▶ _Work order_:
Give the entries again, precisely as they were written.

▶ _Available data_:
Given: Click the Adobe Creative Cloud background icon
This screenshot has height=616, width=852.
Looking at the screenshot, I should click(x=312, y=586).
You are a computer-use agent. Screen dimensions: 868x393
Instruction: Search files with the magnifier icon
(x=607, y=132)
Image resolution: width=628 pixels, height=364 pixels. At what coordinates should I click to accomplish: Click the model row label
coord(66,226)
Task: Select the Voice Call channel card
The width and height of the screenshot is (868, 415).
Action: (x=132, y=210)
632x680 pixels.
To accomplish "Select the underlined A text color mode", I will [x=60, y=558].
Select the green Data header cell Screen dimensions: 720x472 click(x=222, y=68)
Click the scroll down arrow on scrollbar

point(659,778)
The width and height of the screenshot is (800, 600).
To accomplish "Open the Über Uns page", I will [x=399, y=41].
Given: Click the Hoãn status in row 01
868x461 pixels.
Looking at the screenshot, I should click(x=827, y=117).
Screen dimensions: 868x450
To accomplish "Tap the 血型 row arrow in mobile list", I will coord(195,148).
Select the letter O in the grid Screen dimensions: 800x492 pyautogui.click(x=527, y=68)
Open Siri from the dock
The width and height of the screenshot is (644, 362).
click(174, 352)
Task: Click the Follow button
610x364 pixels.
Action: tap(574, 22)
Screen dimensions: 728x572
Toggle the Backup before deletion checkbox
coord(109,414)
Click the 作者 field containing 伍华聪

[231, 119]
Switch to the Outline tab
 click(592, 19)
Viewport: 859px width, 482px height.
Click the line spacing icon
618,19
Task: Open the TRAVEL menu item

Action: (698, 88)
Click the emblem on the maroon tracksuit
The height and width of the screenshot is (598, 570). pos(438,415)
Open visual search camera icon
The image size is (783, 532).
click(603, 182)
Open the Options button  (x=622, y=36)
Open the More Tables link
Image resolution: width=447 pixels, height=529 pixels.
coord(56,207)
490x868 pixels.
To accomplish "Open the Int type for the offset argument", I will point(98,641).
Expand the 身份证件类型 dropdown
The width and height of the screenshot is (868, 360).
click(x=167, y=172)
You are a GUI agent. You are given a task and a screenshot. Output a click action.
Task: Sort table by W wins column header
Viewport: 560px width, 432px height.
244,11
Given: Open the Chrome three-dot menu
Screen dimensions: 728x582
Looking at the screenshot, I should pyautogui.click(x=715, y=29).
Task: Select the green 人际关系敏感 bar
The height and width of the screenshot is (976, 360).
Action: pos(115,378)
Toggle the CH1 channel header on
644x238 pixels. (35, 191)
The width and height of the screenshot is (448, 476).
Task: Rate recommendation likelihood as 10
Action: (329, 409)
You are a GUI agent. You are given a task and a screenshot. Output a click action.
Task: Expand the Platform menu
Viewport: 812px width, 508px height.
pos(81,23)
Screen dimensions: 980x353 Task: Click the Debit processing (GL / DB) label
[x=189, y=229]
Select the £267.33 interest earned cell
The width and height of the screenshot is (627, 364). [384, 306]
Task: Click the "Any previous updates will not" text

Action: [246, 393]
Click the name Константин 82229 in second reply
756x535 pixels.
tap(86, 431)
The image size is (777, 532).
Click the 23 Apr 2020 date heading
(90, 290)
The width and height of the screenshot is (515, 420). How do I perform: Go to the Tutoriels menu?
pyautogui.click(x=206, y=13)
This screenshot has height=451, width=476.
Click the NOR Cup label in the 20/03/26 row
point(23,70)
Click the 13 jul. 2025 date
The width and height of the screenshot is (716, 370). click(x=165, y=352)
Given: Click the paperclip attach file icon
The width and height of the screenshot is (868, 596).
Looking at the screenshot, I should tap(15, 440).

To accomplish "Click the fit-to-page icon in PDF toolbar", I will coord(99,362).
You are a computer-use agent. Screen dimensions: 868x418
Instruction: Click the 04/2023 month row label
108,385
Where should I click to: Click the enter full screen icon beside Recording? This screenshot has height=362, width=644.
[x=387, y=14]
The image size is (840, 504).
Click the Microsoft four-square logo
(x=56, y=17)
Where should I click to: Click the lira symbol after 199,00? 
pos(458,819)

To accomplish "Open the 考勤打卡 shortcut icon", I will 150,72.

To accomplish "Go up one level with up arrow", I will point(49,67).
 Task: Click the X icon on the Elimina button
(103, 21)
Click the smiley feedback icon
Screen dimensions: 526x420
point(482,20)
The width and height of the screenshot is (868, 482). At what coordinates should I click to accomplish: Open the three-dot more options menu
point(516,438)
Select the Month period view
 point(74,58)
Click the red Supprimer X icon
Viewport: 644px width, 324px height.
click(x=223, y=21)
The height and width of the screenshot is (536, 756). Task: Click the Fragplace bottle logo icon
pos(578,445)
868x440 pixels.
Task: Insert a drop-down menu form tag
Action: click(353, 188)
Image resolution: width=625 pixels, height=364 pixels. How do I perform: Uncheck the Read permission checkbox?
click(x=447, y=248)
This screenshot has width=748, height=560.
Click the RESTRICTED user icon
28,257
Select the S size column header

▶ _Final answer_:
Given: Click the Adobe Creative Cloud background icon
This screenshot has height=616, width=852.
Looking at the screenshot, I should click(x=312, y=586).
You are a computer-use agent. Screen dimensions: 868x393
Instruction: Search files with the magnifier icon
(x=607, y=132)
Image resolution: width=628 pixels, height=364 pixels. At what coordinates should I click to accomplish: Click the model row label
coord(66,226)
Task: Select the Voice Call channel card
The width and height of the screenshot is (868, 415).
Action: (x=132, y=210)
632x680 pixels.
To accomplish "Select the underlined A text color mode", I will [x=60, y=558].
Select the green Data header cell Screen dimensions: 720x472 click(x=222, y=68)
Click the scroll down arrow on scrollbar

point(659,778)
The width and height of the screenshot is (800, 600).
To accomplish "Open the Über Uns page", I will [x=399, y=41].
Given: Click the Hoãn status in row 01
868x461 pixels.
Looking at the screenshot, I should click(x=827, y=117).
Screen dimensions: 868x450
To accomplish "Tap the 血型 row arrow in mobile list", I will coord(195,148).
Select the letter O in the grid Screen dimensions: 800x492 pyautogui.click(x=527, y=68)
Open Siri from the dock
The width and height of the screenshot is (644, 362).
click(174, 352)
Task: Click the Follow button
610x364 pixels.
Action: tap(574, 22)
Screen dimensions: 728x572
Toggle the Backup before deletion checkbox
coord(109,414)
Click the 作者 field containing 伍华聪

[231, 119]
Switch to the Outline tab
 click(592, 19)
Viewport: 859px width, 482px height.
Click the line spacing icon
618,19
Task: Open the TRAVEL menu item

Action: (698, 88)
Click the emblem on the maroon tracksuit
The height and width of the screenshot is (598, 570). pos(438,415)
Open visual search camera icon
The image size is (783, 532).
click(603, 182)
Open the Options button  (x=622, y=36)
Open the More Tables link
Image resolution: width=447 pixels, height=529 pixels.
coord(56,207)
490x868 pixels.
To accomplish "Open the Int type for the offset argument", I will point(98,641).
Expand the 身份证件类型 dropdown
The width and height of the screenshot is (868, 360).
click(x=167, y=172)
You are a GUI agent. You are given a task and a screenshot. Output a click action.
Task: Sort table by W wins column header
Viewport: 560px width, 432px height.
244,11
Given: Open the Chrome three-dot menu
Screen dimensions: 728x582
Looking at the screenshot, I should pyautogui.click(x=715, y=29).
Task: Select the green 人际关系敏感 bar
The height and width of the screenshot is (976, 360).
Action: pos(115,378)
Toggle the CH1 channel header on
644x238 pixels. (35, 191)
The width and height of the screenshot is (448, 476).
Task: Rate recommendation likelihood as 10
Action: (329, 409)
You are a GUI agent. You are given a task and a screenshot. Output a click action.
Task: Expand the Platform menu
Viewport: 812px width, 508px height.
pos(81,23)
Screen dimensions: 980x353 Task: Click the Debit processing (GL / DB) label
[x=189, y=229]
Select the £267.33 interest earned cell
The width and height of the screenshot is (627, 364). [384, 306]
Task: Click the "Any previous updates will not" text

Action: [246, 393]
Click the name Константин 82229 in second reply
756x535 pixels.
tap(86, 431)
The image size is (777, 532).
Click the 23 Apr 2020 date heading
(90, 290)
The width and height of the screenshot is (515, 420). How do I perform: Go to the Tutoriels menu?
pyautogui.click(x=206, y=13)
This screenshot has height=451, width=476.
Click the NOR Cup label in the 20/03/26 row
point(23,70)
Click the 13 jul. 2025 date
The width and height of the screenshot is (716, 370). click(x=165, y=352)
Given: Click the paperclip attach file icon
The width and height of the screenshot is (868, 596).
Looking at the screenshot, I should tap(15, 440).

To accomplish "Click the fit-to-page icon in PDF toolbar", I will coord(99,362).
You are a computer-use agent. Screen dimensions: 868x418
Instruction: Click the 04/2023 month row label
108,385
Where should I click to: Click the enter full screen icon beside Recording? This screenshot has height=362, width=644.
[x=387, y=14]
The image size is (840, 504).
Click the Microsoft four-square logo
(x=56, y=17)
Where should I click to: Click the lira symbol after 199,00? 
pos(458,819)

To accomplish "Open the 考勤打卡 shortcut icon", I will 150,72.

To accomplish "Go up one level with up arrow", I will point(49,67).
 Task: Click the X icon on the Elimina button
(103, 21)
Click the smiley feedback icon
Screen dimensions: 526x420
point(482,20)
The width and height of the screenshot is (868, 482). At what coordinates should I click to accomplish: Open the three-dot more options menu
point(516,438)
Select the Month period view
 point(74,58)
Click the red Supprimer X icon
Viewport: 644px width, 324px height.
click(x=223, y=21)
The height and width of the screenshot is (536, 756). Task: Click the Fragplace bottle logo icon
pos(578,445)
868x440 pixels.
Task: Insert a drop-down menu form tag
Action: click(353, 188)
Image resolution: width=625 pixels, height=364 pixels. How do I perform: Uncheck the Read permission checkbox?
click(x=447, y=248)
This screenshot has width=748, height=560.
Click the RESTRICTED user icon
28,257
Select the S size column header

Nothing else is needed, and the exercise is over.